Eine weitere vom geheimen Rathe von Feuerbach in Erinnerung gebrachte Art von Auflösung, nemlich wegen grosen Undank, wenn ein Majorat durch eine Schenkung errichtet, seie aus den in dem Prot. No XII enthaltenen Gründen, die geheimer Rath von Krenner der ältere ablas, umgangen worden.

Nach dieser Vorerinnerung lasen Geheimer Rath von Krenner der ältere die §en 118 bis 131 des IV. Titels und den § 131 allgemeine Bestimmungen ab.

Bei dem § 129 erinnerten Geheimer Rath von Krenner der Jüngere [d.i.
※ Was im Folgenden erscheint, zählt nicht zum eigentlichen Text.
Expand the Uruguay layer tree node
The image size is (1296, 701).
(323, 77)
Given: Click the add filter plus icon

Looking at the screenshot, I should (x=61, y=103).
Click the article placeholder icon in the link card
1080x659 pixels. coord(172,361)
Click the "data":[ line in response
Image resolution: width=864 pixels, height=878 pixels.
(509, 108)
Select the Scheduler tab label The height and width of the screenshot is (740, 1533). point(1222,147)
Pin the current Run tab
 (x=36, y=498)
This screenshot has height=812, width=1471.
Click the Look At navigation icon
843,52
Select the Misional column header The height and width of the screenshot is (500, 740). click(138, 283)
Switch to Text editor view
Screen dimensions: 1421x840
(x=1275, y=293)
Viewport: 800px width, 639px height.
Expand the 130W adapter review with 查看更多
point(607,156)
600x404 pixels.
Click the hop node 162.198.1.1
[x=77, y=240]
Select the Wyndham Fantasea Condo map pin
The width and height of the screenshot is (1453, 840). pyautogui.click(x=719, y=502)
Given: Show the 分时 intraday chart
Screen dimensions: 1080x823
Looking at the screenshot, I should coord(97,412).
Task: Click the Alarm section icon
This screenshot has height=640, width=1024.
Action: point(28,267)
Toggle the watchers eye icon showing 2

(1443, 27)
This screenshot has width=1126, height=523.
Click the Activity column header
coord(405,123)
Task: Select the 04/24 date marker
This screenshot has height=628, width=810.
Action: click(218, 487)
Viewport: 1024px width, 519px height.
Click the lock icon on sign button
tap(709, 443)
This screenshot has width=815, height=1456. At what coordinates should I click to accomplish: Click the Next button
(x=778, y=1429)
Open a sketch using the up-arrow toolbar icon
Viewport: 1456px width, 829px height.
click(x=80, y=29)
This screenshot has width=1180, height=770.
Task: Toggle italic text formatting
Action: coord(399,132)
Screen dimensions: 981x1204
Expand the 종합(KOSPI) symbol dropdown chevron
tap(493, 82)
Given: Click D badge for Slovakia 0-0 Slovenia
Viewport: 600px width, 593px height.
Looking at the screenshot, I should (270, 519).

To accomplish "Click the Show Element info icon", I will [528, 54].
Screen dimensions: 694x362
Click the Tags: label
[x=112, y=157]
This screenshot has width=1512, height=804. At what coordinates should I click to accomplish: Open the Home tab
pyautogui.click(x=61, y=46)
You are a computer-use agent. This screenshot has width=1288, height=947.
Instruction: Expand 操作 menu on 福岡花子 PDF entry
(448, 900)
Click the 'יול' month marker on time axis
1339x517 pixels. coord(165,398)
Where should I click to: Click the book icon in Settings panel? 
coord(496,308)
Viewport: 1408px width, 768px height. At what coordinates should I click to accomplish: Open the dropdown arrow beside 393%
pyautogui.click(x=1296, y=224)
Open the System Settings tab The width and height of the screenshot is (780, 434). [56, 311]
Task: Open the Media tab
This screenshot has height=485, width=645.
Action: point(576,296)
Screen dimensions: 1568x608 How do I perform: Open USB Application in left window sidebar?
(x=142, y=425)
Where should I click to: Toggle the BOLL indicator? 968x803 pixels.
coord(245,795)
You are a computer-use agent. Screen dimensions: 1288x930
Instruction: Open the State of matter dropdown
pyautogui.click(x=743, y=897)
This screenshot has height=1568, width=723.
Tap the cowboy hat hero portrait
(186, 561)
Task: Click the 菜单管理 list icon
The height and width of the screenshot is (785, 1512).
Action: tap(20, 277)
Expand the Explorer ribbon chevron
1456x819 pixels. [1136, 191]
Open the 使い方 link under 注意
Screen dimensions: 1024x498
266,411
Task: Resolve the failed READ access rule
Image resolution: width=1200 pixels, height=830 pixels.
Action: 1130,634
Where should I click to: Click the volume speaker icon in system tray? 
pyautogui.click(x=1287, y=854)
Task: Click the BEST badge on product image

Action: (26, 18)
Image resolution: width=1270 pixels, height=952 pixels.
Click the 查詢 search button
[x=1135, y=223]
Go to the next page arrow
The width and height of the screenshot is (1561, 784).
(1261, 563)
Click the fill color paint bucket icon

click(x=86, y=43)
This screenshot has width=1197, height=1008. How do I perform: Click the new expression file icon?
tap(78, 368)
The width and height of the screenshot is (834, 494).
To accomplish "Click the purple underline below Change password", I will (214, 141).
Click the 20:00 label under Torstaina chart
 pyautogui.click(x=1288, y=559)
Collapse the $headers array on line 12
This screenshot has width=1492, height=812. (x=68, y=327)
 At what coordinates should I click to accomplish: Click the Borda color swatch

Franz], daß nach der Faßung die Rechte dritter Betheiligter ungekränkt belassen werden müssen, die Töchter *wenn deren vorhanden, in dem Falle* [Ergänzung am Seitenrand] wo das Majorat aus gemeinsamen Einverständniß, aller zu der Majorats-Folge Berechtigten, und nach erfolgter allerhöchster Bewilligung sich auflöst, ebenfalls als betheiliget sich betrachten, und ihre Ansprüche gerichtlich verfolgen könnten, welches die Absicht der vereinigten Sekzionen nicht gewesen sein könne; sie würden, um dieser Anfoderung zu begegnen, sezen {5r} die Rechte der Wittwen, allimentirten oder Gläubiger ungekränkt belassen werden müßen.

Dieser Erinnerung wurde entgegengesezet, daß in dem Falle die Töchter nicht als Betheiligte könnten angesehen, und diese Ausnahmen nicht so bestimmt könnten gegeben werden, weil es auch noch andere Fälle geben könne, wo Personen ausser diesen drei Genannten bei der Auflösung des Majorats betheiliget sein dürften.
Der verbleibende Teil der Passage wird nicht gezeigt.